### [Input material]
----
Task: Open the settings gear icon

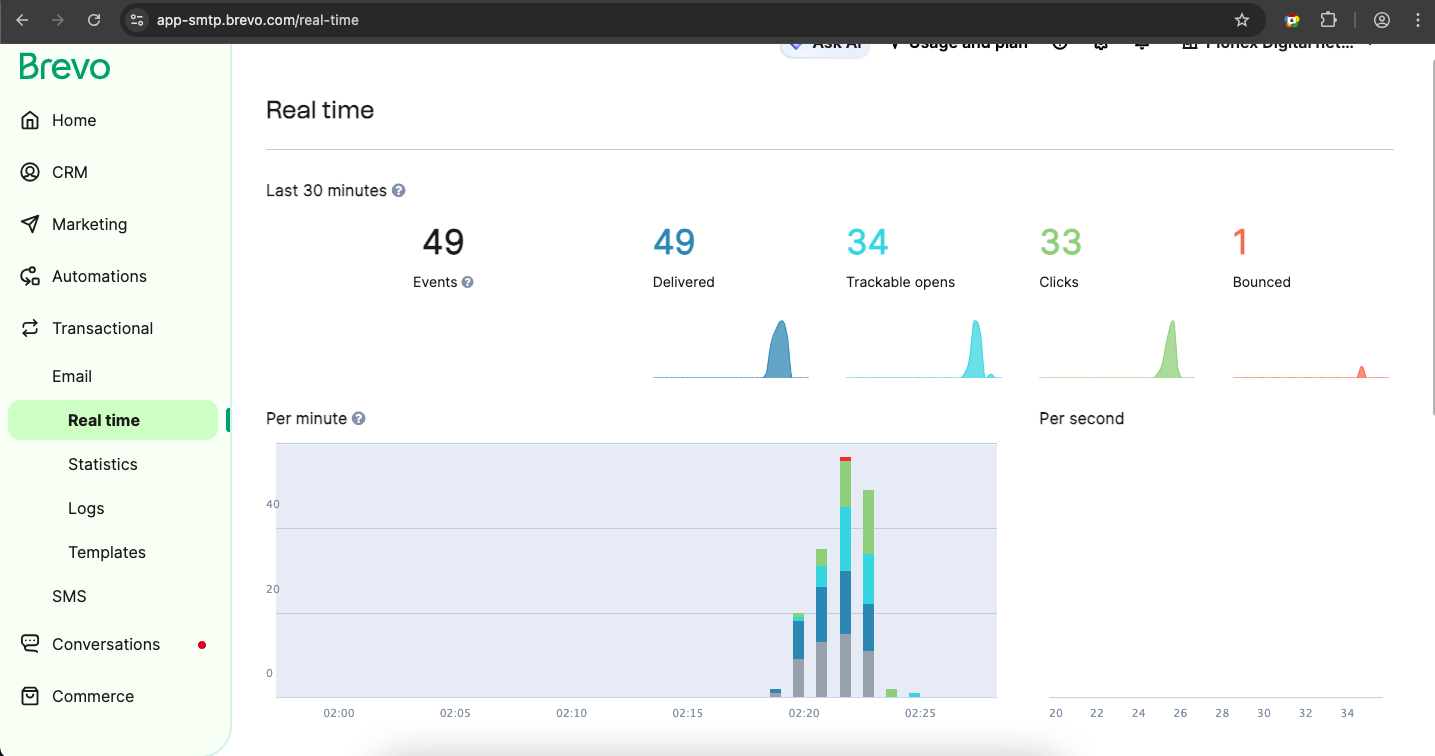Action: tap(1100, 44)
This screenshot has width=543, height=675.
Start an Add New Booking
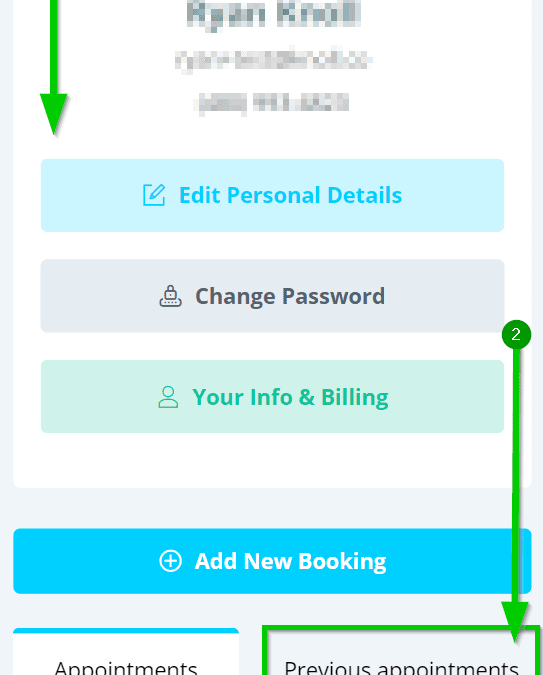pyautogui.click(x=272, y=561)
----
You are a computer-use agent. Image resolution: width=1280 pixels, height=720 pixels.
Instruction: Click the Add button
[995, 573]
----
### [What to work on]
Count every line of the data in which the word "width" appears, and report only the total.

### [Your response]
2